Noted author and historian Stephanie Coontz will trace the surprising developments in the history of marriage in a public lecture, “Courting Trouble? The World Historic Transformation of Love and Marriage” at 5 p.m. Tuesday, Feb. 20 in White Hall, Room 206. The event is sponsored by Emory University’s Center for Myth and Ritual in American Life.

Marriage has changed more in the past 35 years than the previous 3,500 years, according to Coontz. As individuals and as a society, she says, we are still trying to sort out the consequences of these changes and how to cope with them.

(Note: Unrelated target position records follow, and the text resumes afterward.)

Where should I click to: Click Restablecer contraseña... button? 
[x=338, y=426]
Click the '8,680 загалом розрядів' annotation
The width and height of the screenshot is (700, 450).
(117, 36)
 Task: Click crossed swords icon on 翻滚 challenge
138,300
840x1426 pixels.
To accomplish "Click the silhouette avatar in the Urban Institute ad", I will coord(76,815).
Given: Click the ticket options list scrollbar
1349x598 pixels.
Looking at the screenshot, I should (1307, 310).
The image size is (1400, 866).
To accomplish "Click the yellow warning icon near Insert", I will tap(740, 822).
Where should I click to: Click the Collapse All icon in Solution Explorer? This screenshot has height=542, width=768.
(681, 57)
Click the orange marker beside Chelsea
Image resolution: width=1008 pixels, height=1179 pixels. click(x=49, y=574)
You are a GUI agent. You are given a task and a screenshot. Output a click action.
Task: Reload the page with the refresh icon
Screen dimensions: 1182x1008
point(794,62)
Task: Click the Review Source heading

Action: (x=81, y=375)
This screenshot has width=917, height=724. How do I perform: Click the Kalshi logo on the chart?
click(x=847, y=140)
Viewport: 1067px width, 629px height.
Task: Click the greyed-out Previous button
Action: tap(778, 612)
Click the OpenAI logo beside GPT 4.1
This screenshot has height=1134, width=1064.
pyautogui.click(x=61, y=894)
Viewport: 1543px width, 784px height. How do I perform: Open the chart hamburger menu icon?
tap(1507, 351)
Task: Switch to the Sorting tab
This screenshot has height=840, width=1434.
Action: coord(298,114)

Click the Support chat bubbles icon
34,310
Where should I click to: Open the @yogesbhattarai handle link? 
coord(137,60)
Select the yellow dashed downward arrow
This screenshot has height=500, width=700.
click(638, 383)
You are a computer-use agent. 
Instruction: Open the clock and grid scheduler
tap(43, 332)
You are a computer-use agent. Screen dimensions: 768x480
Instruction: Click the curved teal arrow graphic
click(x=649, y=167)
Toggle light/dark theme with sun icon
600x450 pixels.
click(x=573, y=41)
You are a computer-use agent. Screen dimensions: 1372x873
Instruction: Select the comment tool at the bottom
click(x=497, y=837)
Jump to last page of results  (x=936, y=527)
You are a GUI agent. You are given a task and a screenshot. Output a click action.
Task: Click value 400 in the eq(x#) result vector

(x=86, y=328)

For thousands of years, marriage was not about love and mutual respect but about property, power and male dominance. It was only 200 years ago that love began to be central to the definition of marriage, and only 100 years ago that the long march to equality between men and women began, she says. Today, says Coontz, marriage has become fairer and more fulfilling than in the past, but also more optional and fragile.

Coontz teaches history and family studies at Evergreen State College in Olympia, Wash., and is director of research and public education for the Council on Contemporary Families, which she chaired from 2001 to 2004. She is the author of “Marriage, a History: From Obedience to Intimacy or How Love Conquered Marriage;” “The Way We Never Were: American Families and the Nostalgia Trap;” “The Way We Really Are: Coming to Terms with America’s Changing Families;” and “The Social Origins of Private Life: A History of American Families.” She also edited “American Families: A Multicultural Reader.” Her work has been translated into French, Spanish, German and Japanese.

The MARIAL Center is funded by the Alfred P. Sloan Foundation, one of five Sloan Centers on Working Families. The Emory center focuses its research on the functions and significance of ritual and myth in middle-class families in which both parents work outside the home.